**WORK REQUEST:**
Can you give the items again from the line containing "You are a GUI" through the end of the items, switching "screenshot" to "screen image" and leaving everything else unchanged? Leave the pictures out of your answer.

**EXTRACTED INFORMATION:**
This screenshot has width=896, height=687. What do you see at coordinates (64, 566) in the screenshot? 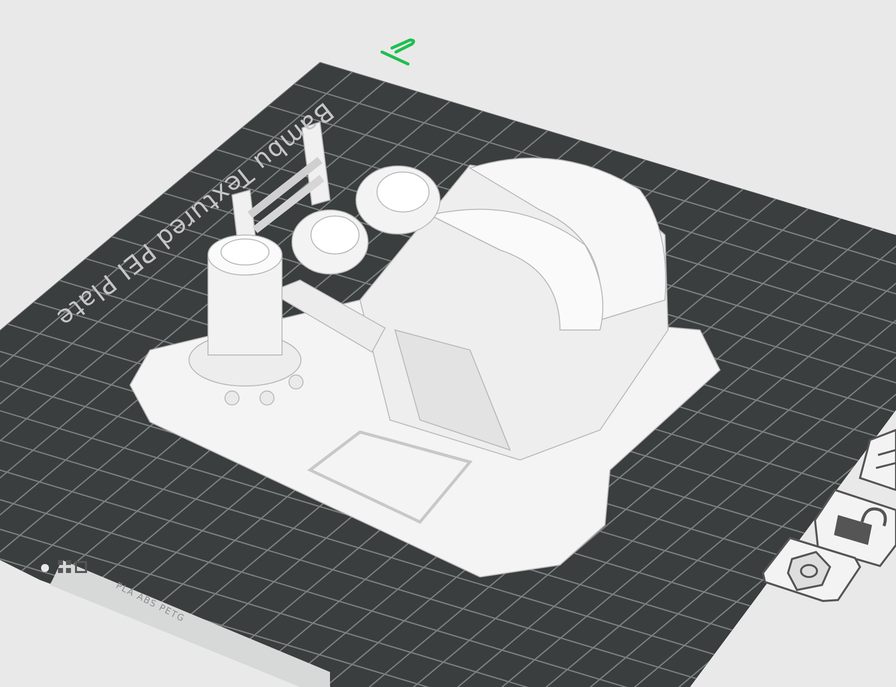
I see `grid-icon` at bounding box center [64, 566].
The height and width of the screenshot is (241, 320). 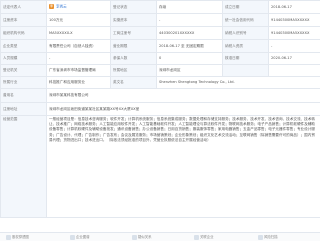 I want to click on field-label: 登记状态, so click(x=134, y=8).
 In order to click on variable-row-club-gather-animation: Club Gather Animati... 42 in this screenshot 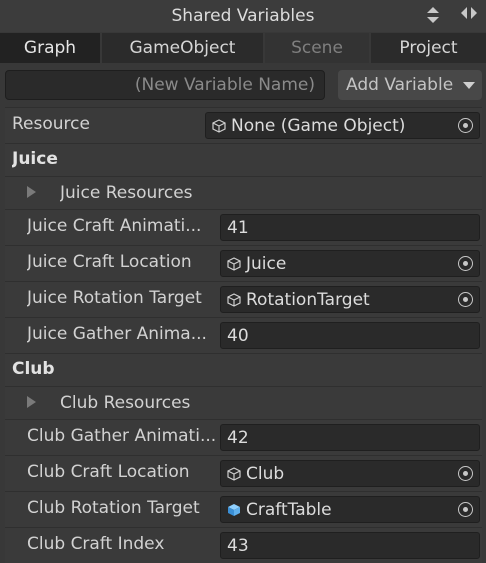, I will do `click(244, 437)`.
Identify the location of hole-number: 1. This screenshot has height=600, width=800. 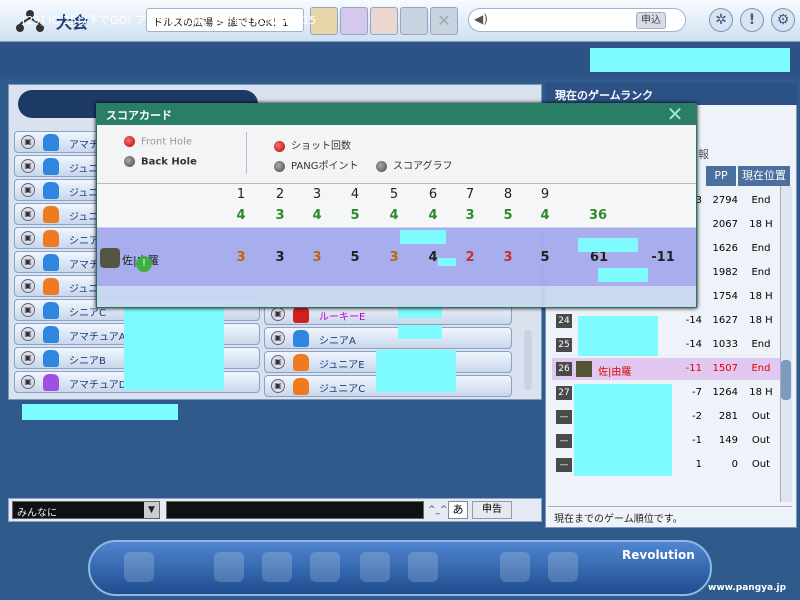
(241, 194).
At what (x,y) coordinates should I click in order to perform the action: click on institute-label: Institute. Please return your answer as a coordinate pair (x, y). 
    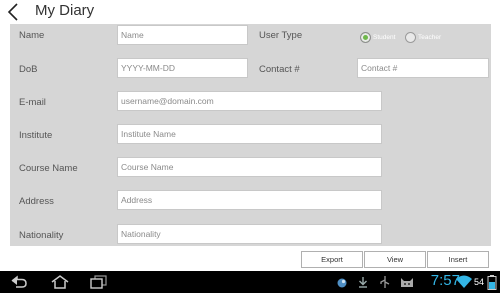
    Looking at the image, I should click on (36, 136).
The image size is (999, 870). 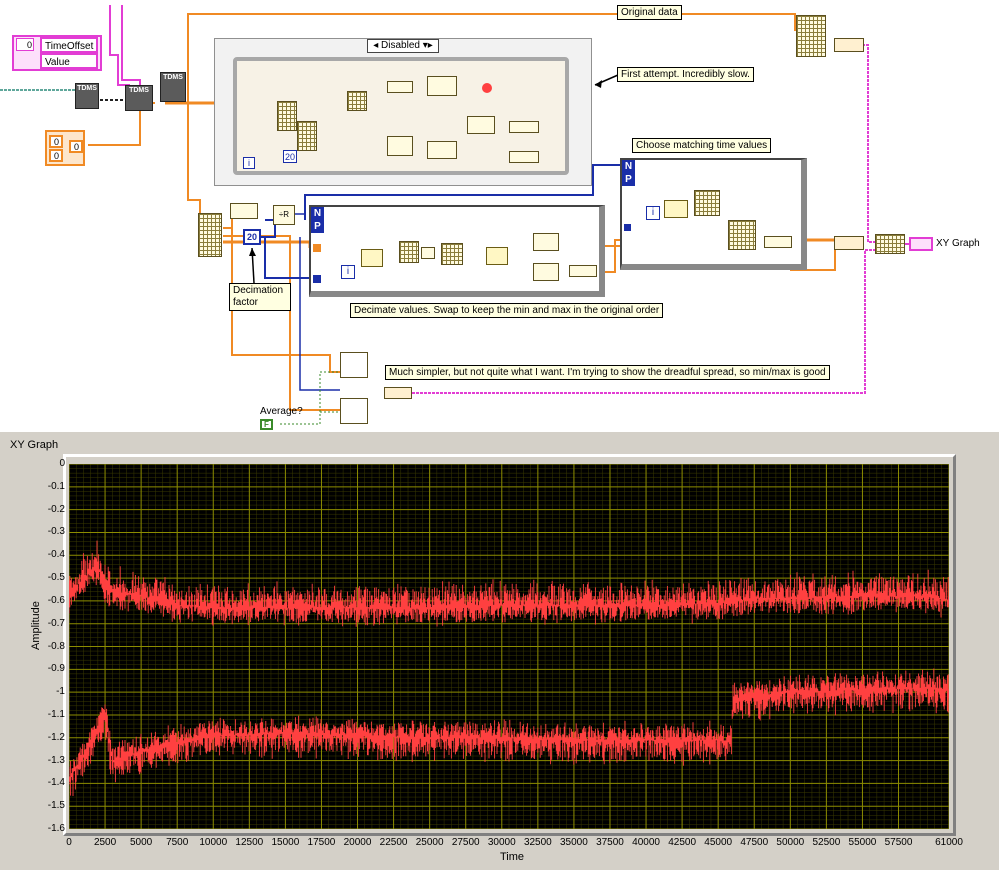 What do you see at coordinates (56, 737) in the screenshot?
I see `y-tick-label: -1.2` at bounding box center [56, 737].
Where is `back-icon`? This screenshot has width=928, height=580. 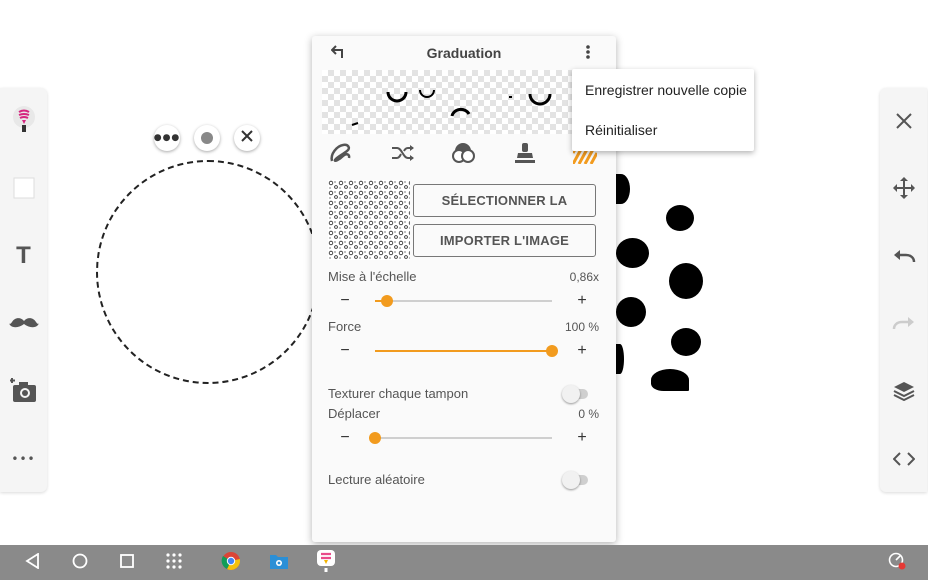 back-icon is located at coordinates (33, 562).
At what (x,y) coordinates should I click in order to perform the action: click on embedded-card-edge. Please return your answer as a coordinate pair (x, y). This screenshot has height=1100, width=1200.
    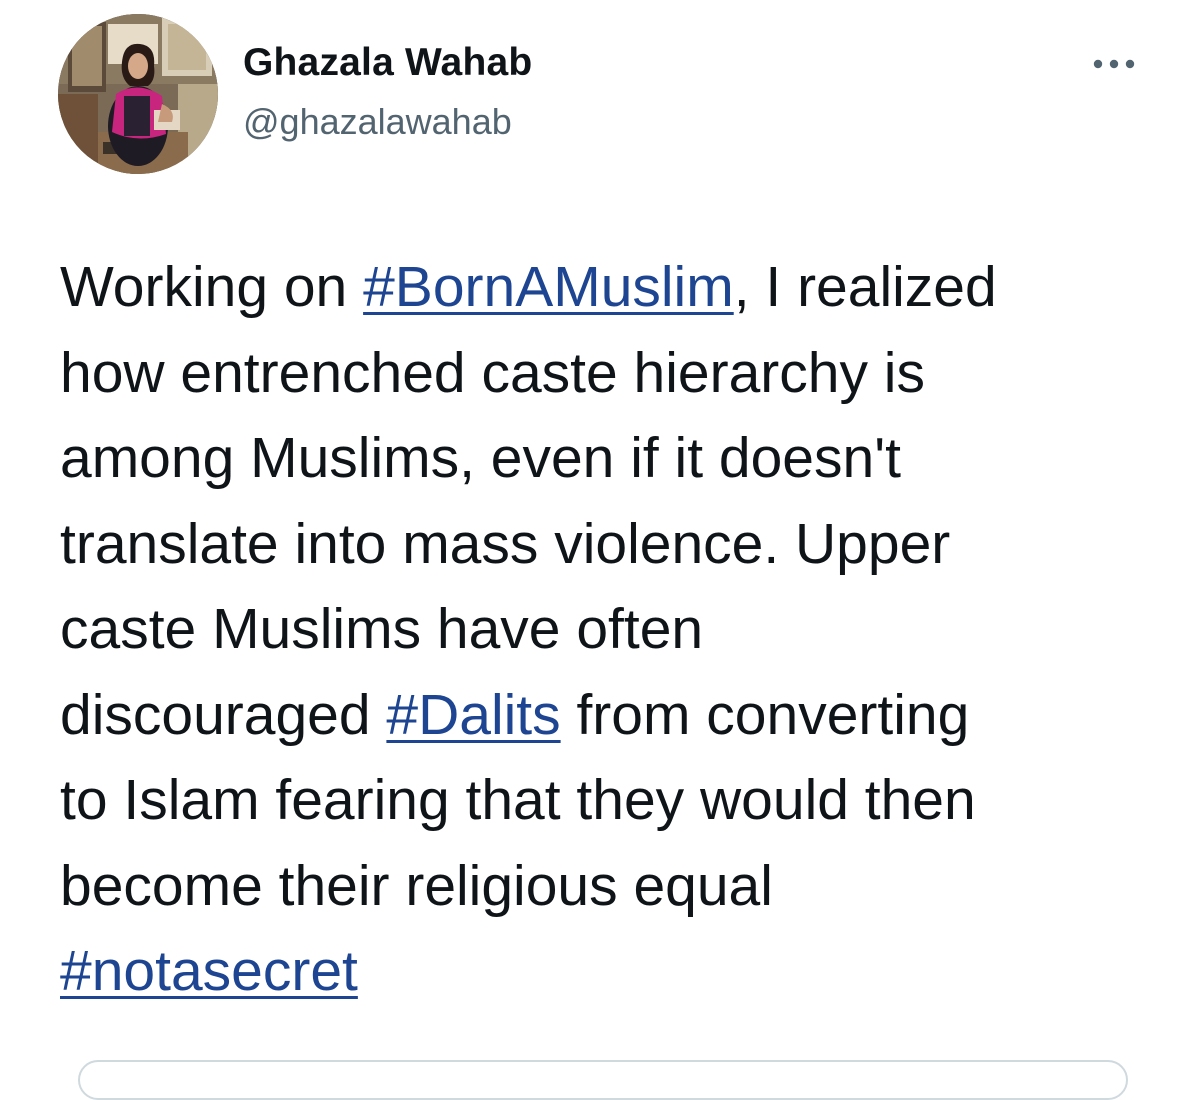
    Looking at the image, I should click on (603, 1080).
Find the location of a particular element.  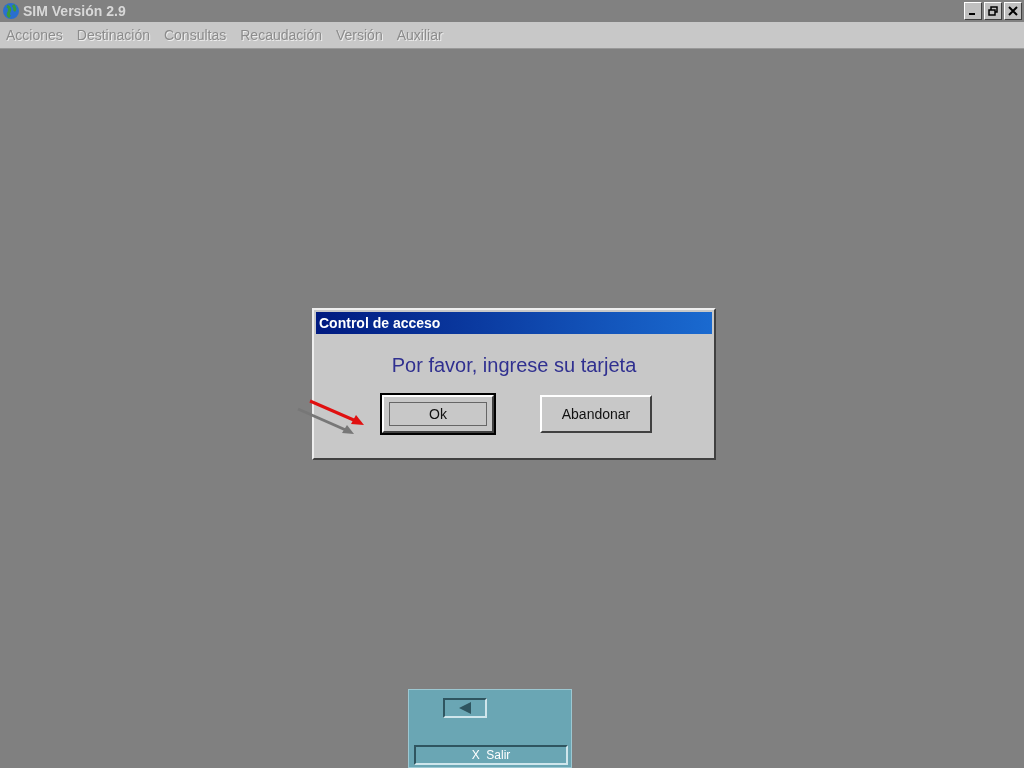

left-triangle-icon is located at coordinates (465, 708).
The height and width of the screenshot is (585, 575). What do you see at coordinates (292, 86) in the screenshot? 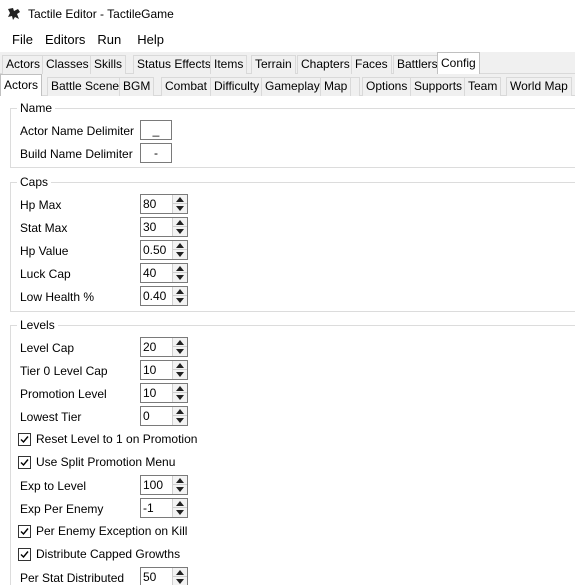
I see `subtab-gameplay: Gameplay` at bounding box center [292, 86].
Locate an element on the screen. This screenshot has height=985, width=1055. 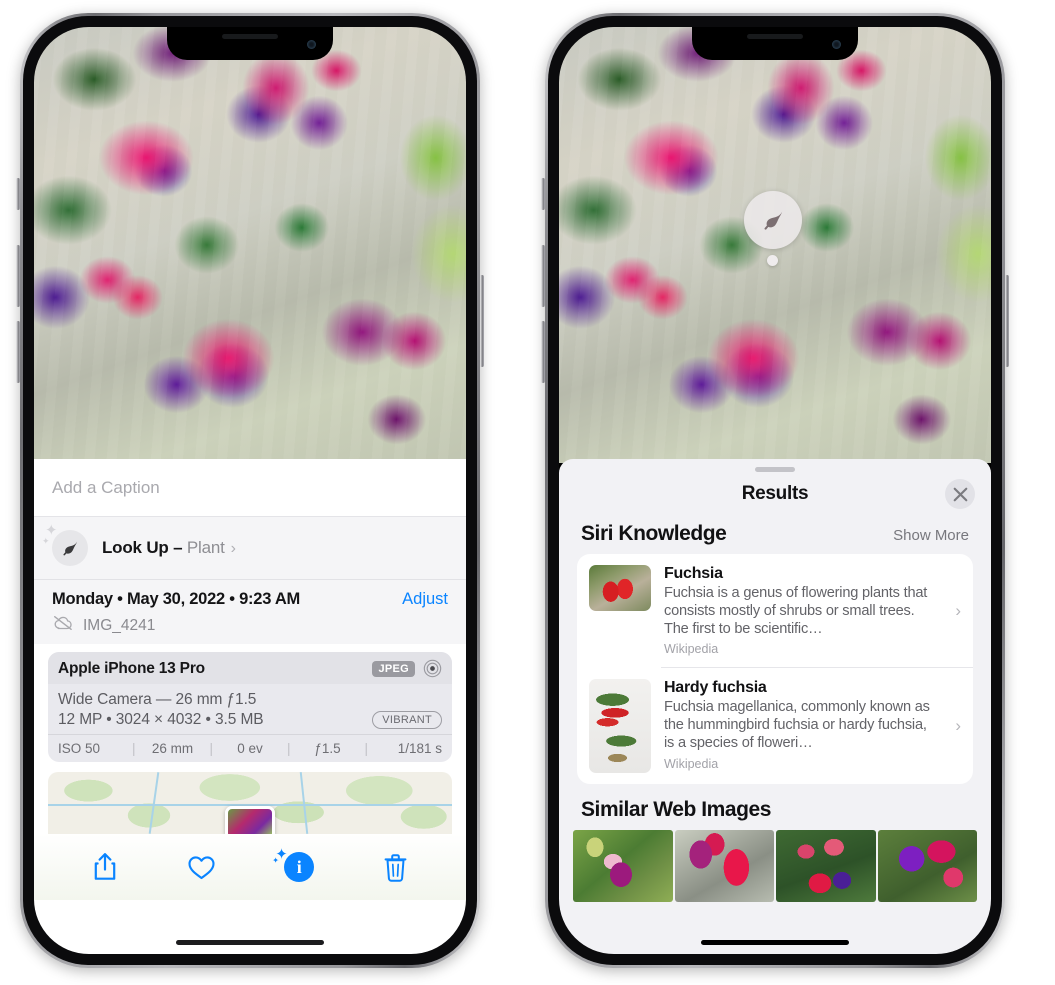
exif-iso: ISO 50 is located at coordinates (80, 748).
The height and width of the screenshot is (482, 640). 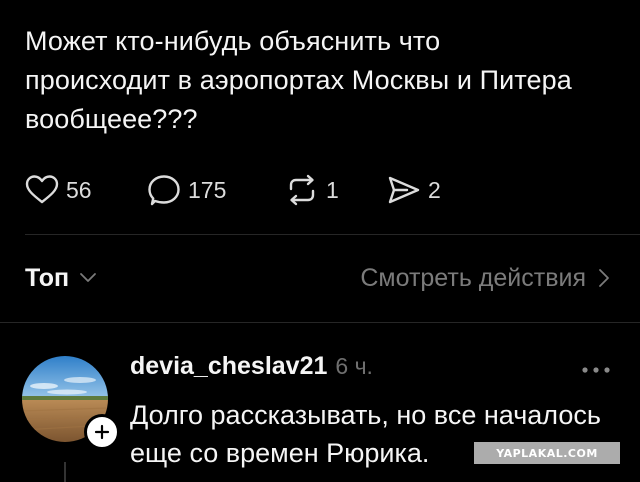 What do you see at coordinates (354, 366) in the screenshot?
I see `comment-timestamp: 6 ч.` at bounding box center [354, 366].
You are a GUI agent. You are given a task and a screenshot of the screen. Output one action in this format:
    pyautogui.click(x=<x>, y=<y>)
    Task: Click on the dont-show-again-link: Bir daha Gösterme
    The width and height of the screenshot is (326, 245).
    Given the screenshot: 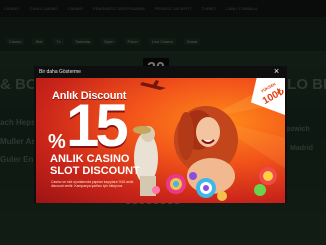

**SOLUTION TO THE PROBLEM:**
You are a GUI agent. You are given a task and a screen image of the screen. Output one action in this format:
    pyautogui.click(x=<x>, y=<y>)
    Task: Click on the dont-show-again-link: Bir daha Gösterme
    The width and height of the screen image is (326, 245).
    Given the screen image: 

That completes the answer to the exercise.